Ataxia-Telangiectasia (A-T) is a very rare autosomal recessive multisystemic disorder which to date is still uncurable. The use of glucocorticoid analogs, such as dexamethasone (dex), can improve neurological symptoms in patients, but the molecular mechanism of action of these analogs remains unclear. Here, we report the effects of dex in regulating the interaction between Lamin A/C and HDAC2 in WT and A-T cells. Upon administration of dex to A-T cells, we first observed that the accumulation of HDAC2 on the CDKN1A promoter did not exert a repressive role on p21(cip1/waf1) expression, and second, we established that HDAC2 accumulation was not dependent on Lamin A/C. Both of these results are contrary to previous reported outcomes in other cellular models.
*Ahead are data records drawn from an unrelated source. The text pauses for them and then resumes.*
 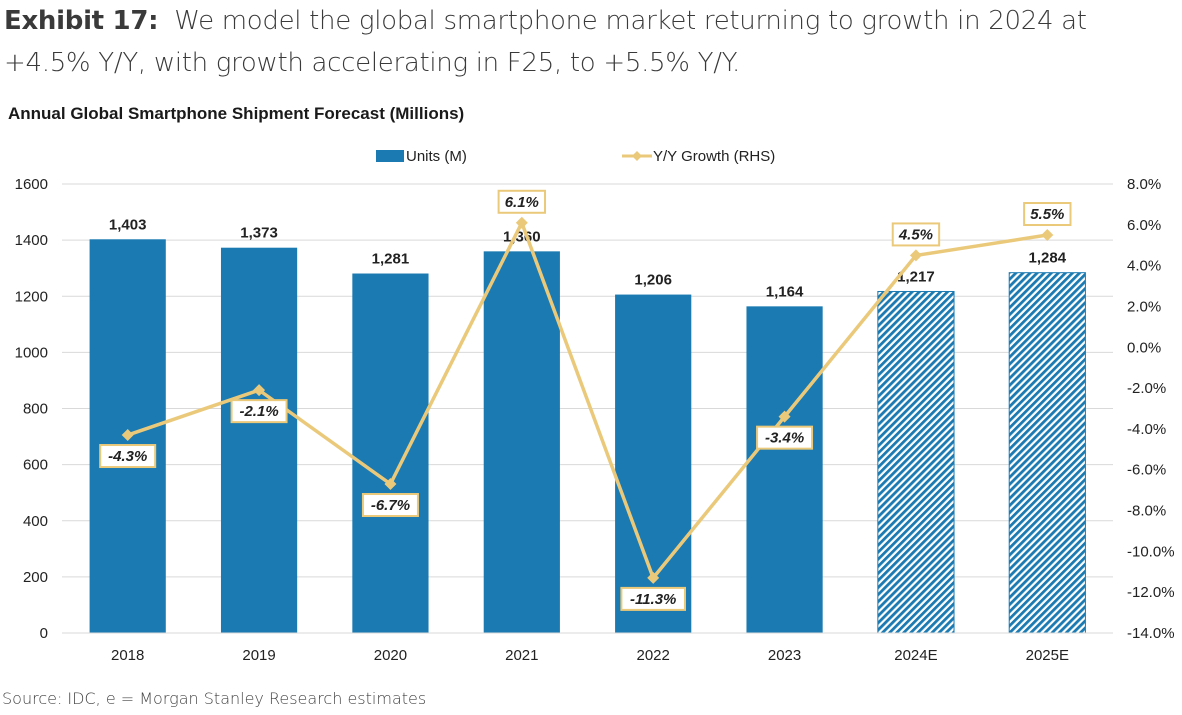 I want to click on growth-label: -11.3%, so click(x=653, y=600).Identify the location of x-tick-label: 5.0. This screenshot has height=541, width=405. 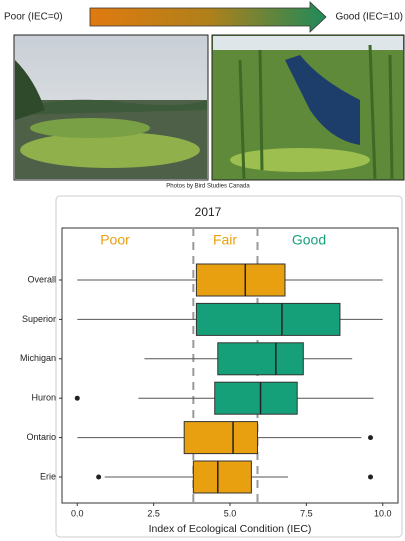
(230, 513).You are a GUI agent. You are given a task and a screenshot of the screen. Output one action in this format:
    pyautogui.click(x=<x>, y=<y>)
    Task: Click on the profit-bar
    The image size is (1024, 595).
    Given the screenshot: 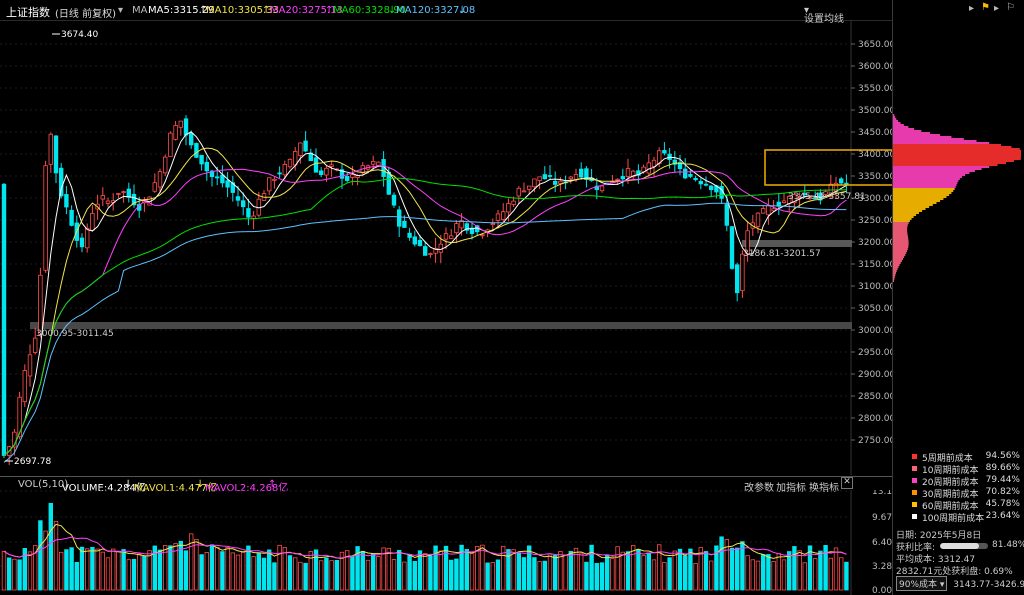 What is the action you would take?
    pyautogui.click(x=964, y=546)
Furthermore, large amounts of LAP2a and FoxO3a were found to occupy the CDKN1A promoter with matched p21(cip1/waf1) overexpression. Hence, in A-T cells p21 could be activated as a result of a dex-induced rearrangement of a multicomponent complex, composed of Lamin A/C, HDAC2, LAP2a, pRb, E2F1, and FoxO3a, at the CDKN1A gene promoter.